# 12v plug for TV



## bigfrank3 (Mar 26, 2007)

I am in the process of fitting a TV to my Lunar Champ 591. In the TV locker is a circular socket. 

Does anyone know where I can got hold of a plug to fit. Before anyone asks me what diameter and depth I am talking about I don't store the van at home so it will be the weekend before I can measure the socket. 
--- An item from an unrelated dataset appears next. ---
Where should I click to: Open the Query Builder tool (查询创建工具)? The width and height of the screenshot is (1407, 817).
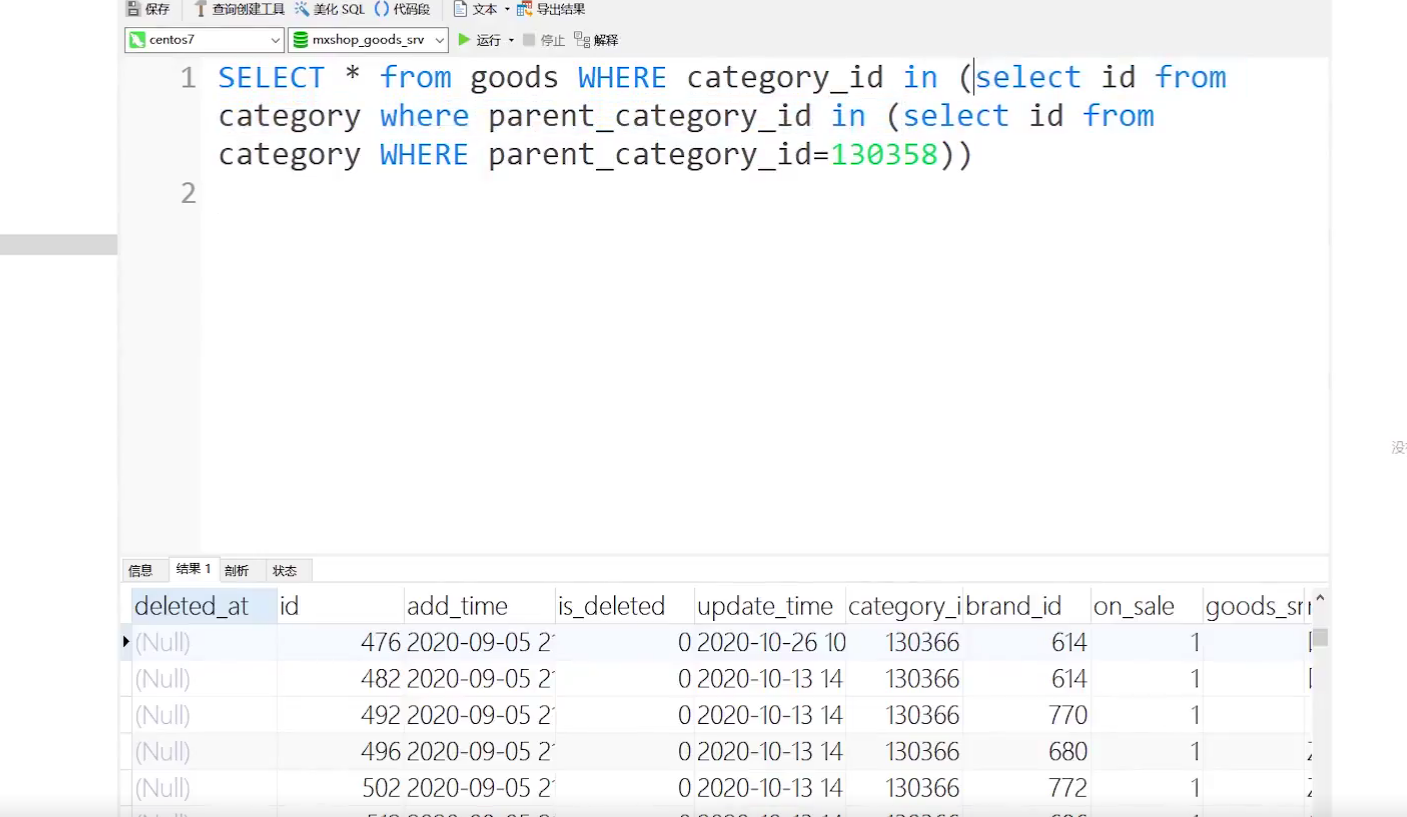(x=200, y=9)
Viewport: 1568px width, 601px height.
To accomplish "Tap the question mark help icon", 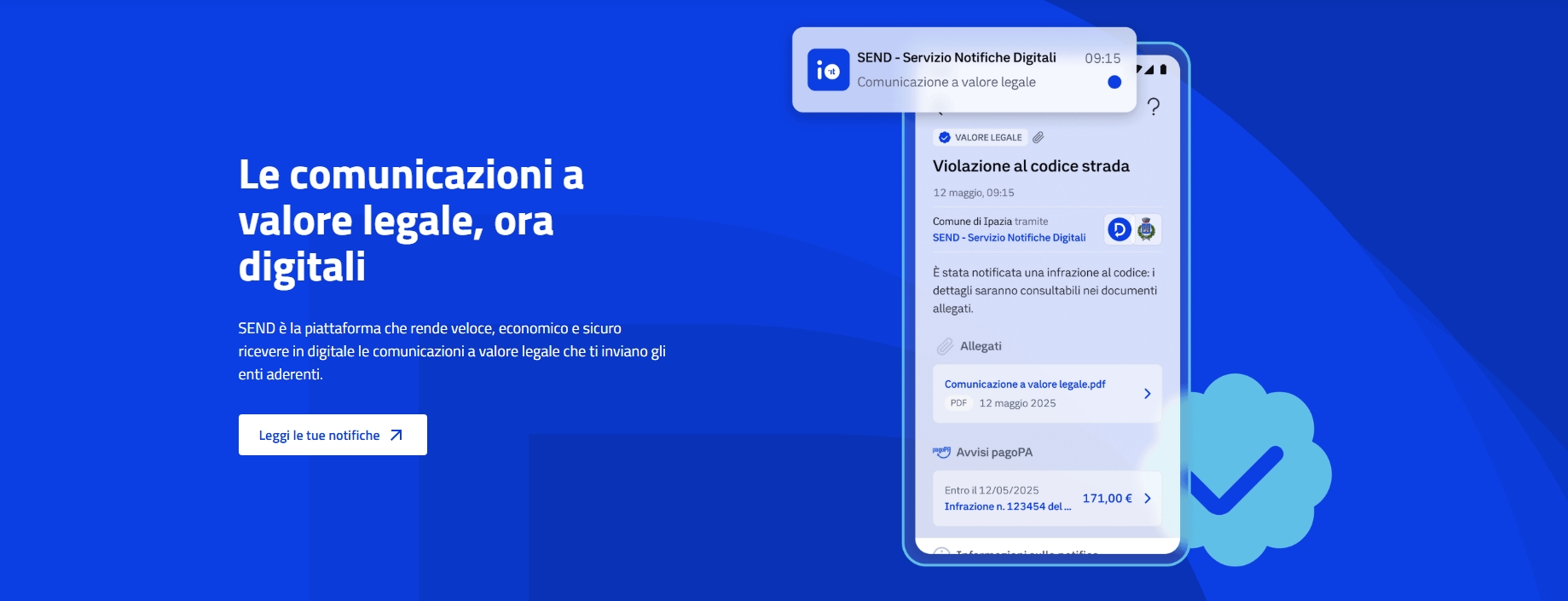I will point(1154,107).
If anyone can help it will, mean I can get the plug ordered and be using it at the weekend maybe. 

Thanks, Frank.


----------



## 105430 (Jun 25, 2007)

Maplins sell them.They are a standard cigarette lighter plug.You can get them on line at www.maplins.co.uk


----------



## GerryD (Sep 20, 2007)

If it is a circular socket then it will be either a cigarette lighter socket, or a socket typical of caravans. You need to check, if your normal 12V plugs fit then that is what you need. If it is the smaller caravan socket, you can get the plugs at any caravan dealer.


----------



## bigfrank3 (Mar 26, 2007)

*12v plug*

Thanks a lot, it looks to be a stupid question with such a simple answer but hey I was in a bit if a tizzy, 
Cheers, Frank


----------



## gaspode (May 9, 2005)

*Re: 12v plug*



bigfrank3 said:


> it looks to be a stupid question


No such thing as a stupid question on MHF Frank, If you need an answer it's not stupid.


----------



## patman (Jan 1, 2007)

If It's the one that goes in the back of the TV it may be a standard 2.5mm 12v DC plug. I got three from E-Bay for less than £2 with postage.
Regards Patman


----------



## Lunarnut (Feb 27, 2011)

*12v TV socket and plug*

We have a Lunar Champ A630. There is a bank of sockets for the TV - 13 amp plug, aerial and 12v socket. We need the plug that goes from the TV to the 12v socket. 12v socket is a large round socket with NO pins inside.
Does anyone know where we can buy the plug from TV to 12v socket?
thanks :?


----------



## ovalball (Sep 10, 2008)

What is the make and model of the TV.Also any chance of a picture of the back of the TV where the 12V lead fits?


----------



## Lunarnut (Feb 27, 2011)

We have plug for TV, its socket and plug for the other end to enable 12v use. Will take photo tomorrow and post.
thanks


----------